Reduce False Positives With Corridor-Specific Rule Packs
JIL reduced compliance noise by applying corridor profiles and reason-coded outcomes for faster review.
Benchmark-based analysis
Controls must be explainable to auditors and efficient for operations.
Generic rules over-flagged legitimate flows and slowed business.
- Reduced false positives (target KPI)
- Increased reviewer velocity
- Preserved user experience by limiting friction to high-risk events
Why this problem persists
Generic compliance rules cannot distinguish between a $50K transfer to a known trade partner and a $50K transfer to a new beneficiary in a high-risk jurisdiction. Both get flagged, creating alert fatigue that slows legitimate business and desensitizes reviewers. In this scenario, the compliance team was processing thousands of alerts daily, with the vast majority being false positives on established relationships. Reviewer fatigue was degrading the quality of actual high-risk reviews, and business teams were frustrated by delays on routine transactions.
The JIL approach
JIL applied corridor-specific rule packs: known trade corridors with established beneficiaries used streamlined checks, while novel corridors with new beneficiaries triggered enhanced scrutiny. Every decision produced reason-coded outcomes for audit. The corridor profile engine classified relationships by history, risk profile, and regulatory requirements - then applied proportional rules. Established corridors with clean histories required minimal review, while new or high-risk corridors received enhanced scrutiny with explicit reason codes for every decision.

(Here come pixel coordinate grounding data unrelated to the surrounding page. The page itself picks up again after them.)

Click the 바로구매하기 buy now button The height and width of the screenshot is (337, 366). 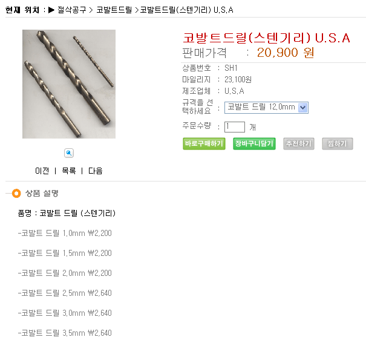click(x=204, y=143)
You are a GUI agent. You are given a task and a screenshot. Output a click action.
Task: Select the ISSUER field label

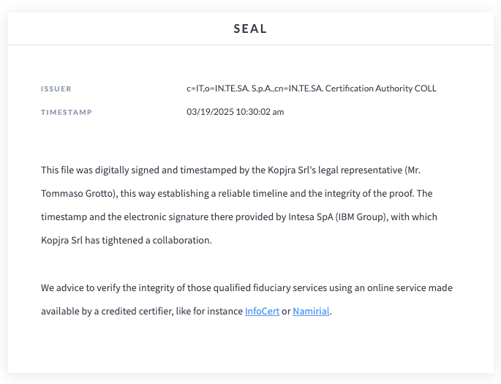click(x=56, y=89)
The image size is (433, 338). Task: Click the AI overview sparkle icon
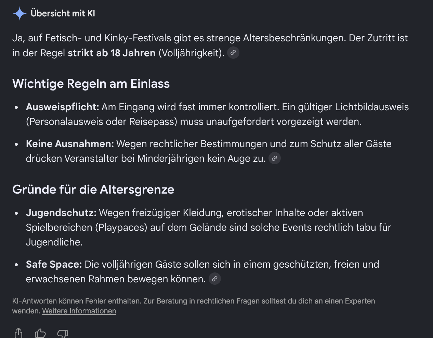click(x=19, y=14)
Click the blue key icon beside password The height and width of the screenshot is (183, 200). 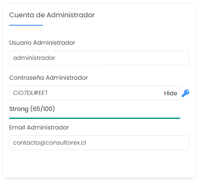[185, 93]
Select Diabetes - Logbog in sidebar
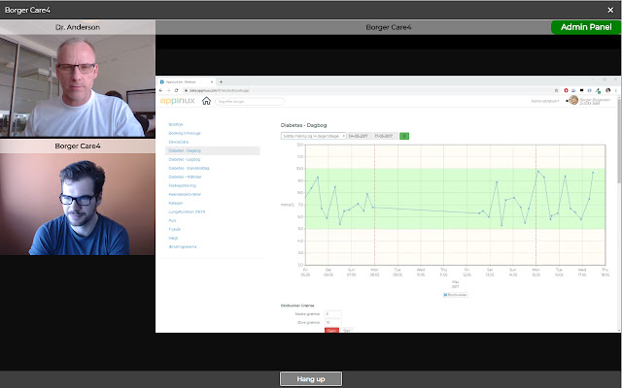 point(185,159)
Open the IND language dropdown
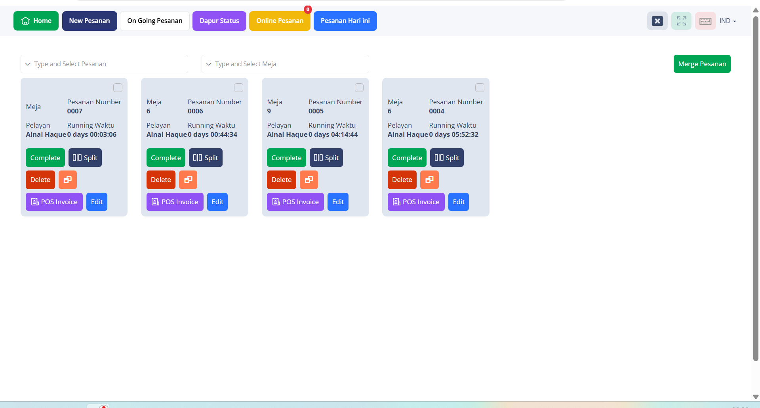The width and height of the screenshot is (760, 408). pyautogui.click(x=728, y=21)
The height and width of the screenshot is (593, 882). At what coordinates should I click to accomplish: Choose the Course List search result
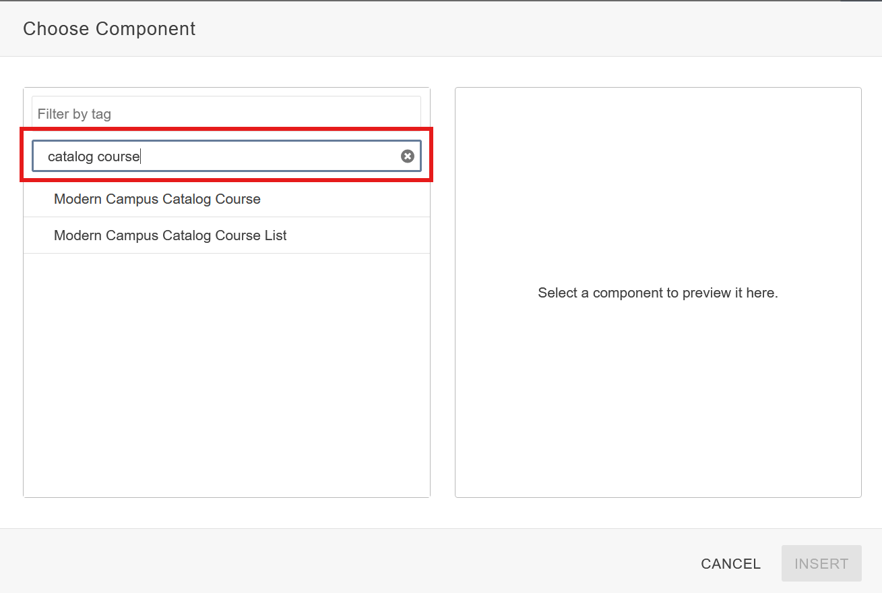coord(170,235)
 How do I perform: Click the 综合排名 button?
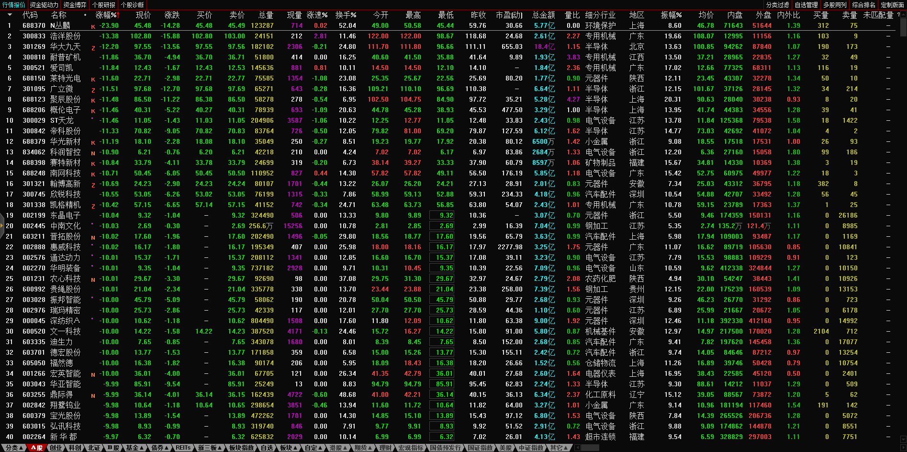863,5
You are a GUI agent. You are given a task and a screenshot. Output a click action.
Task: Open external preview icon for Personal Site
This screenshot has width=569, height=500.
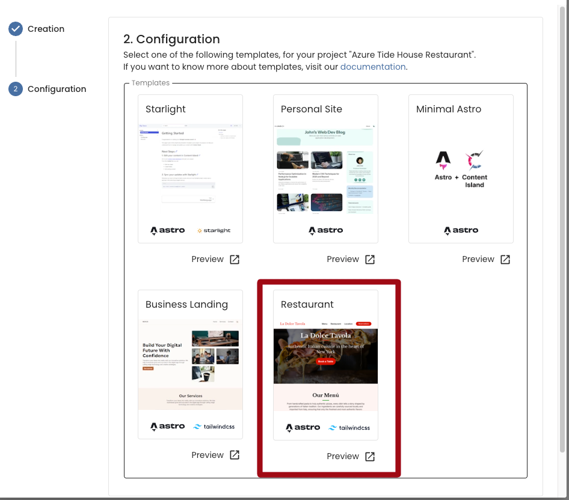(370, 260)
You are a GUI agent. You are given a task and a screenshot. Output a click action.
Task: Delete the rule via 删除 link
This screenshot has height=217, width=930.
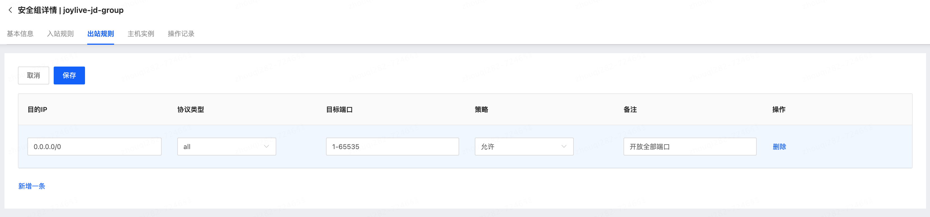[779, 147]
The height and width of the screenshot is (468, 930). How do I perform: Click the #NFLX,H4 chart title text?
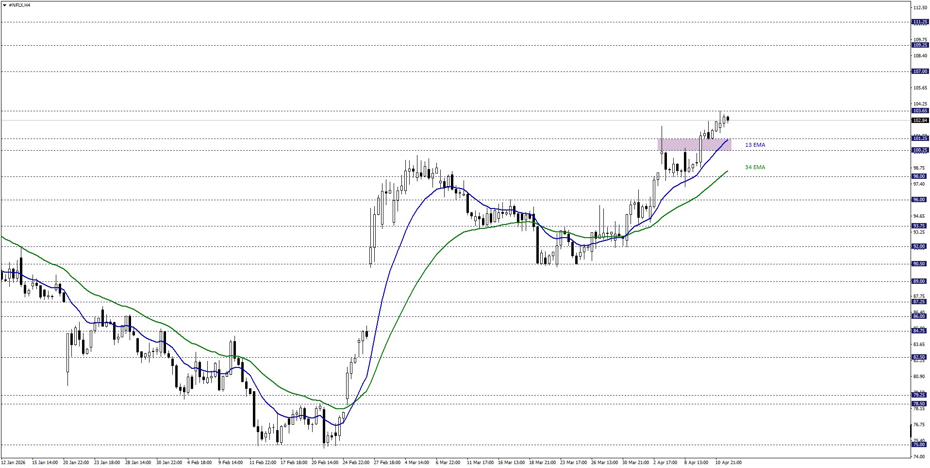pos(19,5)
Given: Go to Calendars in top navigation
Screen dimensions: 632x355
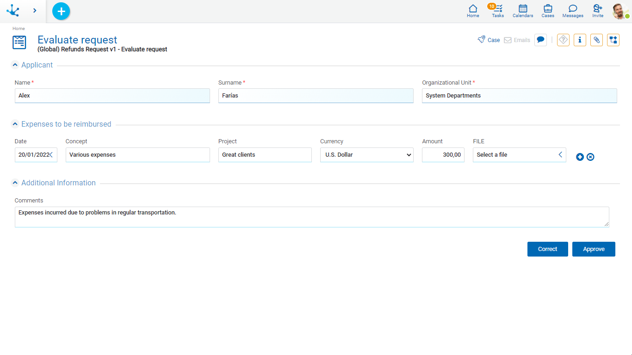Looking at the screenshot, I should coord(523,11).
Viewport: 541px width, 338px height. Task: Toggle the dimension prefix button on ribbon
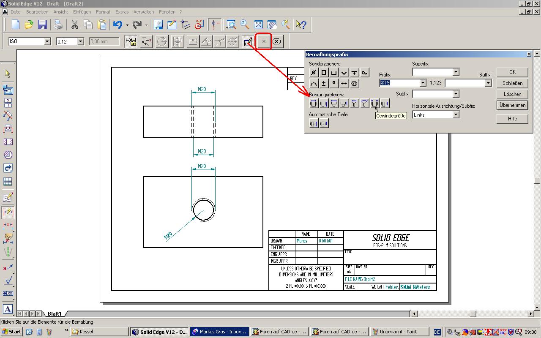coord(248,41)
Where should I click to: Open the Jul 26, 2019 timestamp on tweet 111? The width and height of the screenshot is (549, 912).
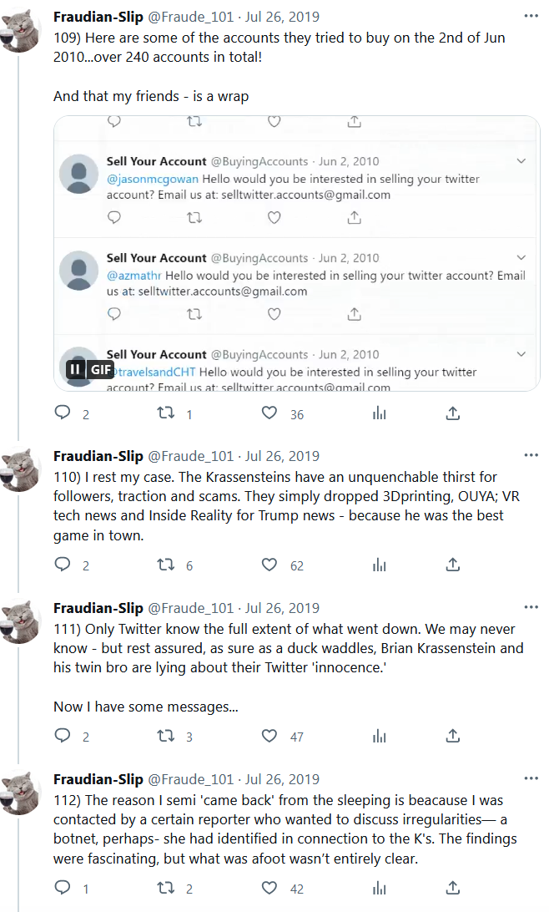pos(282,608)
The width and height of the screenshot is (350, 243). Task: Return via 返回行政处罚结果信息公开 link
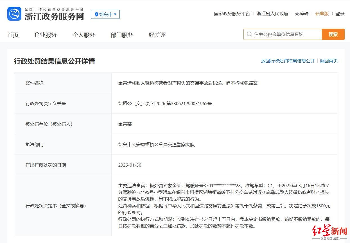[x=288, y=61]
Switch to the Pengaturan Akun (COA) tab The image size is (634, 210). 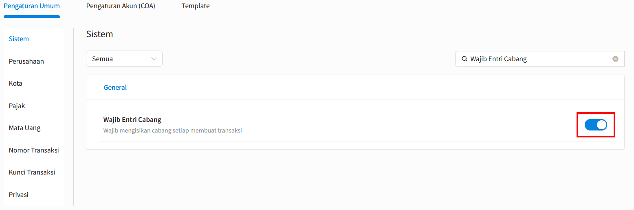(x=121, y=6)
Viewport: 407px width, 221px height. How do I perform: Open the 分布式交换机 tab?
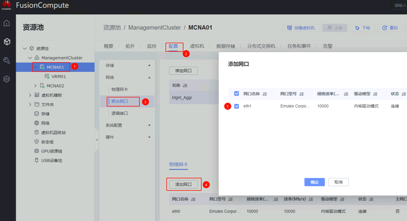point(261,46)
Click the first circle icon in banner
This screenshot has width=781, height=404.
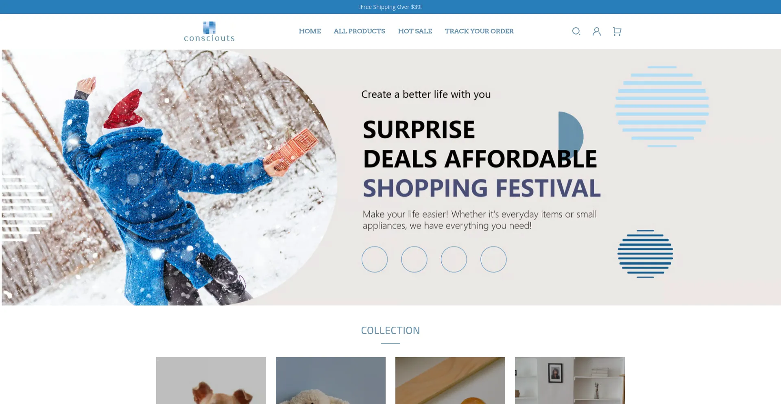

Every settlement event produces verifiable evidence
Before vs After
- Generic rules flag everything
- Alert fatigue
- Slow review cycles
- Degraded user experience
- Corridor-specific rules
- Reason-coded outcomes
- Fast targeted review
- Friction only where needed
What Made the Difference
Corridor profiles
apply risk-appropriate rules per relationship
Reason codes
accelerate review with explicit decision context
Targeted friction
preserves user experience on low-risk corridors
Evidence export
audit-ready compliance documentation
Deployment path
Expand corridor profiles to all payment types, integrate machine learning for dynamic risk scoring, and automate quarterly compliance reporting from evidence exports.
Benchmark-Based Modeled Impact: The "Modeled impact" estimates above are derived from public benchmarks and the control changes enabled by JIL Sovereign. Actual outcomes vary by corridor coverage, policy configuration, counterparties, and operating environment.